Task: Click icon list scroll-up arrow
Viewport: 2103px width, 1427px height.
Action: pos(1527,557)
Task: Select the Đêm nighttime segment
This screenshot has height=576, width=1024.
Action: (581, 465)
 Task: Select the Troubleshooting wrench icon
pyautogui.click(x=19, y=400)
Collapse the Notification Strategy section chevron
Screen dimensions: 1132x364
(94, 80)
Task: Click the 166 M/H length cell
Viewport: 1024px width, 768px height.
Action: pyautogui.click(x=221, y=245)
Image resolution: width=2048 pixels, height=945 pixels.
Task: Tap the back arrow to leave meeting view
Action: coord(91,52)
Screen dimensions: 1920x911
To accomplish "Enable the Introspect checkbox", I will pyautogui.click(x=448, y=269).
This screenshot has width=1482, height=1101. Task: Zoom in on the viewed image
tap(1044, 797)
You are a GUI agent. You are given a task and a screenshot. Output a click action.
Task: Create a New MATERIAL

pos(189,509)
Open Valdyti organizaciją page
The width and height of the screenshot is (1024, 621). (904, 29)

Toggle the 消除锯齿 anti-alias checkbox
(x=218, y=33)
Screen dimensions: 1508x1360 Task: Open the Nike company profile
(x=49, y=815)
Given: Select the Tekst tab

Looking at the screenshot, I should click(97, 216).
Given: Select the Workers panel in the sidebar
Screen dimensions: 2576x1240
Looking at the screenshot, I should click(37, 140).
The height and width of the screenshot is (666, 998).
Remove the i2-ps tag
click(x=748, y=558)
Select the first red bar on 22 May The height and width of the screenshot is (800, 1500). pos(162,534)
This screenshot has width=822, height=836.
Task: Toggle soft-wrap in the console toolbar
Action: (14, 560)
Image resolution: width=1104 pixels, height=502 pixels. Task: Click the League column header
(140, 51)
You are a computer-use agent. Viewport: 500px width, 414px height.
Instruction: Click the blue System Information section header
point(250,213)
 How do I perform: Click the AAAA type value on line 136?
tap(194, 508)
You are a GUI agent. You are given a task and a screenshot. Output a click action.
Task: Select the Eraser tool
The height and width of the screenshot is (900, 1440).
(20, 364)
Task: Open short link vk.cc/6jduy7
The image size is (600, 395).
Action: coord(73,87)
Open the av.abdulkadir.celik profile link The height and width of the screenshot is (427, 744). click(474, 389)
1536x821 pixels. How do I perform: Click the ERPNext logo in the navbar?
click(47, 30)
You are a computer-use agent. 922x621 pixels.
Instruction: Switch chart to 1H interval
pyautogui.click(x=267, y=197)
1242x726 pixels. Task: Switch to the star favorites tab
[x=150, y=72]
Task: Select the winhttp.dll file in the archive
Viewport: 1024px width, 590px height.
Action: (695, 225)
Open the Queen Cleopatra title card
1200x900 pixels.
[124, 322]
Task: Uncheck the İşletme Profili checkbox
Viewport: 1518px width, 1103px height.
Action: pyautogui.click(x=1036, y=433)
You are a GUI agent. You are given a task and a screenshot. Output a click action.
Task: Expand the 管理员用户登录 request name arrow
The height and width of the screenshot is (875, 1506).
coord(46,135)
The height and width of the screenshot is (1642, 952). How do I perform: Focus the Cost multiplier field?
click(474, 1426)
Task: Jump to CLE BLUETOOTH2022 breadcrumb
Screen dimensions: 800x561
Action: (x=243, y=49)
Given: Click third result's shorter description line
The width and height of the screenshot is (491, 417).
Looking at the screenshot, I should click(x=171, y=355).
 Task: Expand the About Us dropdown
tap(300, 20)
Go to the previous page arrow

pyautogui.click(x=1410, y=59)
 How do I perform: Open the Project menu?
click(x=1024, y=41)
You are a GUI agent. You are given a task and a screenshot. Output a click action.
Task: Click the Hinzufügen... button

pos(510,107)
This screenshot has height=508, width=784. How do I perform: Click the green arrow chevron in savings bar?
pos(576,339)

------------------------------------------------

## Exercise directions:
Can you repeat all of the rows above, switching every "Screen dimensions" to "Screen size" and leaving everything else as it is?

## Expected output:
Task: Click icon list scroll-up arrow
Viewport: 2103px width, 1427px height.
Action: pos(1527,557)
Task: Select the Đêm nighttime segment
This screenshot has height=576, width=1024.
Action: (581, 465)
 Task: Select the Troubleshooting wrench icon
pyautogui.click(x=19, y=400)
Collapse the Notification Strategy section chevron
Screen size: 1132x364
(94, 80)
Task: Click the 166 M/H length cell
Viewport: 1024px width, 768px height.
Action: pyautogui.click(x=221, y=245)
Image resolution: width=2048 pixels, height=945 pixels.
Task: Tap the back arrow to leave meeting view
Action: coord(91,52)
Screen size: 1920x911
To accomplish "Enable the Introspect checkbox", I will pyautogui.click(x=448, y=269).
This screenshot has width=1482, height=1101. Task: Zoom in on the viewed image
tap(1044, 797)
You are a GUI agent. You are given a task and a screenshot. Output a click action.
Task: Create a New MATERIAL

pos(189,509)
Open Valdyti organizaciją page
The width and height of the screenshot is (1024, 621). (904, 29)

Toggle the 消除锯齿 anti-alias checkbox
(x=218, y=33)
Screen size: 1508x1360 Task: Open the Nike company profile
(x=49, y=815)
Given: Select the Tekst tab

Looking at the screenshot, I should click(97, 216).
Given: Select the Workers panel in the sidebar
Screen size: 2576x1240
Looking at the screenshot, I should click(37, 140).
The height and width of the screenshot is (666, 998).
Remove the i2-ps tag
click(x=748, y=558)
Select the first red bar on 22 May The height and width of the screenshot is (800, 1500). pos(162,534)
This screenshot has width=822, height=836.
Task: Toggle soft-wrap in the console toolbar
Action: (14, 560)
Image resolution: width=1104 pixels, height=502 pixels. Task: Click the League column header
(140, 51)
You are a computer-use agent. Viewport: 500px width, 414px height.
Instruction: Click the blue System Information section header
point(250,213)
 How do I perform: Click the AAAA type value on line 136?
tap(194, 508)
You are a GUI agent. You are given a task and a screenshot. Output a click action.
Task: Select the Eraser tool
The height and width of the screenshot is (900, 1440).
(20, 364)
Task: Open short link vk.cc/6jduy7
The image size is (600, 395).
Action: coord(73,87)
Open the av.abdulkadir.celik profile link The height and width of the screenshot is (427, 744). click(474, 389)
1536x821 pixels. How do I perform: Click the ERPNext logo in the navbar?
click(47, 30)
You are a computer-use agent. 922x621 pixels.
Instruction: Switch chart to 1H interval
pyautogui.click(x=267, y=197)
1242x726 pixels. Task: Switch to the star favorites tab
[x=150, y=72]
Task: Select the winhttp.dll file in the archive
Viewport: 1024px width, 590px height.
Action: (695, 225)
Open the Queen Cleopatra title card
1200x900 pixels.
[124, 322]
Task: Uncheck the İşletme Profili checkbox
Viewport: 1518px width, 1103px height.
Action: pyautogui.click(x=1036, y=433)
You are a GUI agent. You are given a task and a screenshot. Output a click action.
Task: Expand the 管理员用户登录 request name arrow
The height and width of the screenshot is (875, 1506).
coord(46,135)
The height and width of the screenshot is (1642, 952). How do I perform: Focus the Cost multiplier field?
click(474, 1426)
Task: Jump to CLE BLUETOOTH2022 breadcrumb
Screen size: 800x561
Action: (x=243, y=49)
Given: Click third result's shorter description line
The width and height of the screenshot is (491, 417).
Looking at the screenshot, I should click(x=171, y=355).
 Task: Expand the About Us dropdown
tap(300, 20)
Go to the previous page arrow

pyautogui.click(x=1410, y=59)
 How do I perform: Open the Project menu?
click(x=1024, y=41)
You are a GUI agent. You are given a task and a screenshot. Output a click action.
Task: Click the Hinzufügen... button

pos(510,107)
This screenshot has height=508, width=784. How do I perform: Click the green arrow chevron in savings bar?
pos(576,339)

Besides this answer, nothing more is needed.